I've been thinking the same thing although I didn't put it into writing before.

One factor that could be the common cause of at least some of the problems posted here is moisture. This is the rainy season in many parts of India and the air is saturated with water vapour. Many computer parts accumulate dust over months and years of use. The dust absorbs moisture which provides leakage paths for the sensitive electronics. Sometimes the problem is temporary and goes away when everything dries out again. Sometimes it causes permanent damage.


----------



## Gaurav265 (Aug 7, 2011)

It is not a software issue it is a hardware issue,it looks like that problem with your motherboard.


----------



## Vyom (Aug 7, 2011)

Usually I Love Rainy reason, for the obvious reason, that it Rains!
But, at the same time, I hate moist season, since it always gives me trouble. My mobo had gone kaput two times before. And both of the time, it was in rainy season. 

Anyway, @OP: Back up your data, since that problem being a mobo issue, has the maximum chance. You may have to buy a new one.


----------



## Cool Comps (Aug 7, 2011)

*Re: Hardware Price Check and Buying Advice Thread (Kolkata)*

sorry!! ^^


BTW shud i uninstall 11.7 and revert to 11.5


----------



## topgear (Aug 8, 2011)

^^ if you can see the the POST screen/initial bios or UEFI screen and Xp/Win7 loading thing then it's driver issue for sure and if you were fine with 11.5 then revert back to old the version - the thumb rule of updating driver is if you are not facing any issues with the games and other apps don't update to newly released driver - new drivers are not stable always 

BTW, while removing driver use Driver Sweeper - get it from here 
Phyxion.net - Driver Sweeper


----------



## pimpom (Aug 8, 2011)

*Re: Hardware Price Check and Buying Advice Thread (Kolkata)*



Cool Comps said:


> @tenida: I couldnt even reach the intel screen. haha


I said this before, but you didn't reply. Maybe you missed my post, so I'll say it again. If you cannot see even the first display after power-on, either the POST screen or the Intel logo, then it is not a driver issue. The software Catalyst driver is not yet involved at that stage.


----------



## Zangetsu (Aug 8, 2011)

*Re: Hardware Price Check and Buying Advice Thread (Kolkata)*



Cool Comps said:


> It does? Where to get silica gel and what is it



Silica Gel is used to prevent from Moisture....

as per ur problem...
it might be GPU problem.
how old is the GPU?

Install CC 11.6 instead of 11.5.


----------



## Cool Comps (Aug 8, 2011)

I just bought all my comp parts 3 months ago!!!!!!!!!
and as for motherboard i dont think that i have to buy a new one. Its only 3 mnths old. if anythings wrong:: RMA!!!
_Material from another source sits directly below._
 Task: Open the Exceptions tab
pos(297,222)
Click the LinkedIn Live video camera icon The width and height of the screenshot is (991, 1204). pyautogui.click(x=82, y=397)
but recently this problem aint occuring. My comp is switching on!
and earlier it was switching on somtimes and other times it wasnt.
So i guess the problem  might be solved. Lets w8 and watch! haha


----------



## Zangetsu (Aug 8, 2011)

Cool Comps said:


> So i guess the problem  might be solved. Lets w8 and watch! haha



Ya..keep the PC under observation


----------



## d6bmg (Aug 8, 2011)

Disconnect GPU, run your PC connecting monitor to default (integrated) graphics rendering system of your mobo (assuming that your mobo have integrated graphics. If monitor works without any problem, then its your gpu which is causing problem. Otherwise its your monitor. 
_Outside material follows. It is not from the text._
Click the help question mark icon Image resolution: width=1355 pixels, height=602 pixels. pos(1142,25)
In first case, attach gpu in pcie slot carefully, and test it. In case of failure, go to hardware engineer or to the shop from which you bought your gpu.

In second case, change monitor's dvi/vga cable or any dvi to vga converter you are using. Fingers crossed.


----------



## Cool Comps (Aug 8, 2011)

Its working fine since some time^^ lets hope for the best


----------



## Vyom (Aug 8, 2011)

Cool Comps said:


> I just bought all my comp parts 3 months ago!!!!!!!!!
> and as for motherboard i dont think that i have to buy a new one. Its only 3 mnths old. if anythings wrong:: RMA!!!
> 
> but recently this problem aint occuring. My comp is switching on!
> ...



I am happy that you "think" positively, but the sad thing about computers, is that if you observe anything fishy, maximum chance is that sooner or later it IS going to get damaged.
It's usually like, peace before the storm.

I am not being pessimist here, and even I wish problem don't repeat again, I am just saying, don't put your hopes too high..


----------



## Cool Comps (Aug 8, 2011)

haha yh ^^ but then again if sumthin does happen i have a nice couple of YEARS left on warranty!


----------



## Skud (Aug 8, 2011)

Good to know your problem is solved. Keep a watch on your PC for some time.


----------



## Cool Comps (Aug 19, 2011)

yh dude it DID re occur. It re occurs after every time i leave my comp on in the night to download stuff.

But that shouldnt happen. Its not my gpu since i tried with integrated gfx. I dont think its my monitor. So i think the only option left is the Mobo. Gotta claim warranty i guess.


----------



## d6bmg (Aug 20, 2011)

^^ yup, send it for RMA.


----------



## Cool Comps (Aug 22, 2011)

it was my RAM being loose


----------



## Skud (Aug 22, 2011)

Ha Ha. It's always better to learn from one's own experience. You are growing up buddy.


----------



## d6bmg (Aug 22, 2011)

Cool Comps said:


> it was my RAM being loose



Next time don't make the same mistake while fitting RAM(s) in their respective slots.


----------



## Cool Comps (Aug 25, 2011)

no dude. my rig had been working for 3 mnths wo problem. so i don kno how ram was loose.


----------



## Skud (Aug 25, 2011)

Why bother? You only learn where to look next time.


----------